It was no small thing to read of war, let alone apocalypse.  No matter how pressing her daily routine, images from The Sagas dogged her soul's eye: Sranc armoured in mandible freshly cut from their victims.  The burning Library of Sauglish and the thousands who'd sought refuge within her hallowed halls.  The Wall of the Dead, the cloak of corpses draped about the seaward ramparts of Dagliash.  Foul Golgotterath, her golden horns curving mountainous into dark skies.  And the No-God, Tsurumah, great winding tower of black wind...
War and more war, enough to engulf every city, every hearth, to sweep up all innocents - even the unborn - into its merciless jaws.
The though that Achamian continually lived these things oppresed her with an evasive, even cringing, sense of guilt.  Each night, he saw the horizon move with hordes of Sranc; he shrank beneath the pitch of dragons swooping from black-bellied clouds.  Each night, he witnessed Tryse, the Holy Mother of Cities, washed in the the blood of her bewildered children.  Each night, he literally relived the No-God's dread awakening, he actually heard tehmothers wail over their stillborn sons.
Absurdly, this made her think of his dead mule, Daybreak.  She had never understood, not truly, how much weight that name must have possessed for him.
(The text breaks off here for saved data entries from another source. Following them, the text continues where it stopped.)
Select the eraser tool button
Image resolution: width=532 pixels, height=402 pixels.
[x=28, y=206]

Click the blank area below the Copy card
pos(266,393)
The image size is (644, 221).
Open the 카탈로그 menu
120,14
Such poignant hope.  And this, she realised with no little horror, meant that she;d never understood Achamian himself - not truly.  To be used night after night.  To be debased by hungers vast, ancient, and rutting.  How could a whore fail to see the outrage that had been heaped upon his soul?
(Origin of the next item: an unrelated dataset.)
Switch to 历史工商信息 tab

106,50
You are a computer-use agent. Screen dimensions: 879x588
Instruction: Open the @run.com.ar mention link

You are my morning, Esmi... my dawn light
What could it mean?  For a man who lived and relived the ruin of all, what could it mean to awake to her touch, to her face? Where had he found the courage?  The trust?
I was his morning.
Esmenet felt it then, overpowering her, and in the strange fashion of moving souls, she struggled to ward it away.  But it was too late.  For what seemed the first time, she understood: his pointless urgency, his desperation to be believed, his haggard love, his short-winded compassion - shadows of the Apocalyse, all. To witness the dissolution of nations, to be stripped night after night of everything cherished, everything fair.  The miracle was that he still loved, that he still recognised mercy, pity... How could she not think him strong?
She understood, and it terrified her, for it was a thing too near love.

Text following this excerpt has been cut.